THINGS I WISH MY MOTHER HAD TOLD ME

Bergen’s more helpful suggestions about ways to live well would be better suited to a mother-to-daughter letter, with all of...

A guide to life started by a mother when her daughter was in elementary school and given to her on her first day of college.

Most parents admit that it would be much easier to raise children if they came with instruction manuals. Of course, there are thousands of parenting books, of varying degrees of help for prospective or new parents, and mothers and fathers have always put together more informal lists, essays, and stories to help their children and/or other parents. Communications executive Bergen began taking notes about her life and about the lives of her children when her daughter Charlotte turned 9. “Originally I wrote this as an act of desperation,” she writes, “in response to a series of dramas that visited our family: addiction, illness, depression, job loss, and death. It was a rearguard action, an attempt to sort out on paper how to cope with life’s more extreme circumstances.” The included topics hew closely to the sorts of subjects one would expect a parent to want their children to understand, and many are significant: seek nourishing friendships and relationships, “cede your moral judgment to no one,” “be kind,” “learning doesn’t stop when you graduate,” etc. The author uses her experiences to frame advice about valuing the success of others as much as one's own and the importance of safeguarding unstructured time as a regular occurrence, among other ideas. Unfortunately, Bergen shoehorns most of the more direct and universally applicable suggestions about ways to live well into the last chapter. What comes before are anecdotes that are likely to appeal mostly to the circle of the author’s family and friends, including instructions to always have your own headhunter, to manage the closing of large business deals with foreigners while drinking champagne, and so on.

---*---

● **Instructions**
a) According to the book review, how old was Bergen's daughter Charlotte when Bergen began taking notes about her life and her children's lives?
b) List every family drama named in the book review as a reason Bergen started writing.

● **Collected data**
---*---

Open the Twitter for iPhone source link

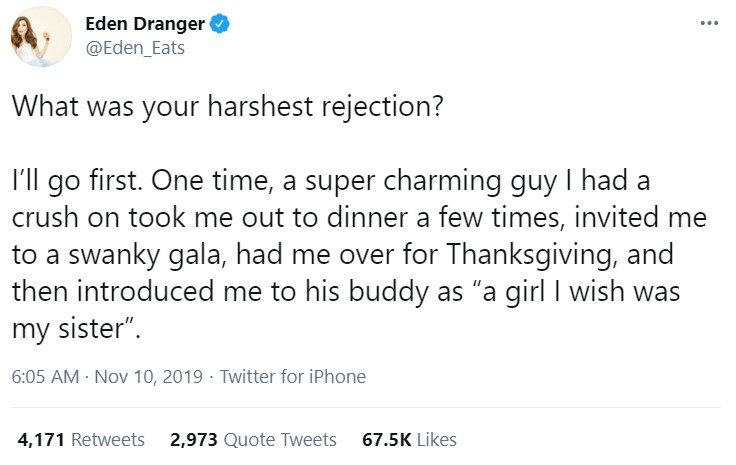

---*---

● **Results**
a) Charlotte was 9.

b) Addiction, illness, depression, job loss, and death.